We have positive expectations from the budget in the e-commerce and luxury sectors. While demonetisation has created upheaval in the day-to-day lives of many Indians, a consequence of the policy has been a jump-start in popularising digital payments. This, as well as final clarity on GST implementation, should allow for a more active 2017 in many respects, and our expectation is that the sector will continue to grow in the new year as government initiatives like 'Start Up India' and 'Make In India' continue to work.
 
In terms of taxation, the extension of the tax-free concession to start-ups from three years to five years should provide a strong incentive to Indian entrepreneurs, and we expect to see the start-up boom in the country sustained, if not increased. The prevalence of Indian start-ups operating in niche and lux segments seems set to grow. We at Bonhomia expect another strong year of performance and we have many reasons to be excited for what the coming months will bring.

Kaushal Dugar, founder and chief executive officer, Teabox

The government should give benefits to agri-based start-ups by means of reduction in fuel surcharge, relaxation in export duty, decreasing taxes for inter-state transportation. Since government tends to promote 'Make in India' benefits like reduction in taxes, or any other charges, helping in investments for innovation should be given for promoting India-based agri-products. Also, when the Government of India is moving more towards cashless transactions, service charge should be abolished for digital transactions. Fuel surcharge (current surcharge DTDC 20 per cent, FedEx 18 per cent, Blue Dart 50 per cent) reduction is big deal for e-commerce and can bring down logistics cost tremendously for acquiring new customers.

Joy Singh, co-partner of Raasta, Delhi and Mumbai

The year 2017 has started with a bang for food and beverage (F&B) sector, starting from service charge issues, 500 metres from the highway, excise licences on hold in Delhi, and to top it all, the demonetisation has ruled the market. Let us hope that the budget comes with some positive news and reforms for F&B and the service industry as that is one of the major pulling factors for tourism and a lot of states in India thrive on tourism. Some positive reforms and ease in licensing procedures would be a pleasant change.
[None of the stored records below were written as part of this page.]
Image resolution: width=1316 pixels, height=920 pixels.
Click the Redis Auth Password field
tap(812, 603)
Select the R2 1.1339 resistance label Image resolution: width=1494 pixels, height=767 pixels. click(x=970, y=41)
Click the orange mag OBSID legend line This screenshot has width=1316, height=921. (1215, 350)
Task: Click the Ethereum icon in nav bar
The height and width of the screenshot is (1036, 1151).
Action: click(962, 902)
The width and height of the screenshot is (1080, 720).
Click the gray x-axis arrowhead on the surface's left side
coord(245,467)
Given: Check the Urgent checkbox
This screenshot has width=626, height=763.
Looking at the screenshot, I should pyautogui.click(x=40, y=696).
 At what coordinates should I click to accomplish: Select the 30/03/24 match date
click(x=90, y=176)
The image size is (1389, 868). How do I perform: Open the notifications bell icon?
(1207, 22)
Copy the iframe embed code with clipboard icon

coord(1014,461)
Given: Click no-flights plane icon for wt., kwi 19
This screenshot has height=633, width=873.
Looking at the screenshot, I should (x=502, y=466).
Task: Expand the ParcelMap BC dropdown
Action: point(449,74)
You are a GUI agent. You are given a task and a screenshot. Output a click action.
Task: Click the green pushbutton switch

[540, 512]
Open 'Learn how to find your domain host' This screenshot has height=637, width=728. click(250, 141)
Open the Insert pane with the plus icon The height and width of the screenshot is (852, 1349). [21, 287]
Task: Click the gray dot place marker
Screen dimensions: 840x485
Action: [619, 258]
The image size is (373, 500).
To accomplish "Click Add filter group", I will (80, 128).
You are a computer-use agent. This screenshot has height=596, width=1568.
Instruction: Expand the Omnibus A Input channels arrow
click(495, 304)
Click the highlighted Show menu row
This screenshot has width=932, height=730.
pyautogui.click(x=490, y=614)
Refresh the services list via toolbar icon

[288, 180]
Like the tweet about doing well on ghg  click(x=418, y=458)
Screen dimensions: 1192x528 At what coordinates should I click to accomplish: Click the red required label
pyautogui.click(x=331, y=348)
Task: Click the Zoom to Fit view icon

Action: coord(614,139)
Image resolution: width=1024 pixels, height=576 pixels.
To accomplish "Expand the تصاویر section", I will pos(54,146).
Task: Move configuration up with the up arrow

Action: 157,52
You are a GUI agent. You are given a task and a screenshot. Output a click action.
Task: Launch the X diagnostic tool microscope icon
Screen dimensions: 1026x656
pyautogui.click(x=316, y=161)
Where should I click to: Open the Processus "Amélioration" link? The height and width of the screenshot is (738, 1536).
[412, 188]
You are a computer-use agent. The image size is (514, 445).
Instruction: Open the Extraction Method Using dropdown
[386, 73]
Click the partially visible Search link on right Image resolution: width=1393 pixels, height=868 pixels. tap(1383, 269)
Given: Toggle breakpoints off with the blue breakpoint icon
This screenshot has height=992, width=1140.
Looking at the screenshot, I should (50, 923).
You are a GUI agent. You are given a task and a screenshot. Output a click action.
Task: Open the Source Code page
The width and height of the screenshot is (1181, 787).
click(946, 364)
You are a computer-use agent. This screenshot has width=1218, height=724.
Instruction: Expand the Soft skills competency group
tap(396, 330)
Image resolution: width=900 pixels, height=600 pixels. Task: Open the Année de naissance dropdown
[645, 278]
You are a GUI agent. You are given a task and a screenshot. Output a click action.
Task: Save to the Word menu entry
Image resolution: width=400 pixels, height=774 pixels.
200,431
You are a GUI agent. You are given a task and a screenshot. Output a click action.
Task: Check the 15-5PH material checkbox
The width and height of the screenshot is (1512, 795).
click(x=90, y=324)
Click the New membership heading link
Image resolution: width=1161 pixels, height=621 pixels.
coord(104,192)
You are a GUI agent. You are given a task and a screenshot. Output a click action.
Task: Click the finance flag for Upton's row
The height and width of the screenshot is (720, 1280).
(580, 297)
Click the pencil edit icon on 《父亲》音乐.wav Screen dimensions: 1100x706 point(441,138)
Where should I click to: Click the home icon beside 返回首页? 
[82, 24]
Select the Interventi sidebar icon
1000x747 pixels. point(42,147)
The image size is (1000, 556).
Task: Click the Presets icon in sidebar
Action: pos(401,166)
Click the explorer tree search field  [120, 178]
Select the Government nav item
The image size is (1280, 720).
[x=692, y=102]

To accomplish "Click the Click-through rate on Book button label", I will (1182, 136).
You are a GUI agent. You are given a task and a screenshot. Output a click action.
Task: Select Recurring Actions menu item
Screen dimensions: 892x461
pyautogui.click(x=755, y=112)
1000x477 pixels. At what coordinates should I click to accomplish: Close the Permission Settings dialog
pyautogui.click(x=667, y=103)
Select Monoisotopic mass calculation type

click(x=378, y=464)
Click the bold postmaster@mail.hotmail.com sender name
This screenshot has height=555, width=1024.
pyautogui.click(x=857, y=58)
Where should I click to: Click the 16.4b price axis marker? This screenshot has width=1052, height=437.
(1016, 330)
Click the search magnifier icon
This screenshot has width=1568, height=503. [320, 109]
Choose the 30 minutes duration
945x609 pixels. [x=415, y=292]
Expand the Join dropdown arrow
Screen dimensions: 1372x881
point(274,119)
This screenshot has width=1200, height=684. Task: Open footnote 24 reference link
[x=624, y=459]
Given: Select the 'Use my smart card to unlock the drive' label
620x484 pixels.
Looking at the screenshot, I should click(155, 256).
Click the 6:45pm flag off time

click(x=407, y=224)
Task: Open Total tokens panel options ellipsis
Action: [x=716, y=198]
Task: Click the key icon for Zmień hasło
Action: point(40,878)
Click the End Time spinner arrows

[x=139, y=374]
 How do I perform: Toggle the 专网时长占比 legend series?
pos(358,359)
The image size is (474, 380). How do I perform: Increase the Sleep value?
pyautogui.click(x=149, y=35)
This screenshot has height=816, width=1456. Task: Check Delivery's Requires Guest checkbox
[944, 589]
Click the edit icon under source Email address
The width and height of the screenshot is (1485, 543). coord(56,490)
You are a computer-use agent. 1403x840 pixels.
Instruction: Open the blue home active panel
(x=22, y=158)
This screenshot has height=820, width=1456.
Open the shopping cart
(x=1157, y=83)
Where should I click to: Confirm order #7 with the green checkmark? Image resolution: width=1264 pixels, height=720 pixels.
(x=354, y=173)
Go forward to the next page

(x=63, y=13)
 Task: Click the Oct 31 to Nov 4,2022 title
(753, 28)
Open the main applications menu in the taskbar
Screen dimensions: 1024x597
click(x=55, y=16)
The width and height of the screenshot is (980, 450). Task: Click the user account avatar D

Arush Sogani, founder, MyITy

We at MyITy wish for reduced income tax rates to increase disposable income. This will help in increasing personal expenditure which will fuel both the demand and supply of goods and services in the economy, since more economic activity leads to more growth in the economy. The Task Force should be extended which would help in realising receivables from public sector undertakings (PSU) entities faster. Receivable exposure to PSUs builds inefficiency in credit cycles and drives up the cost of borrowing.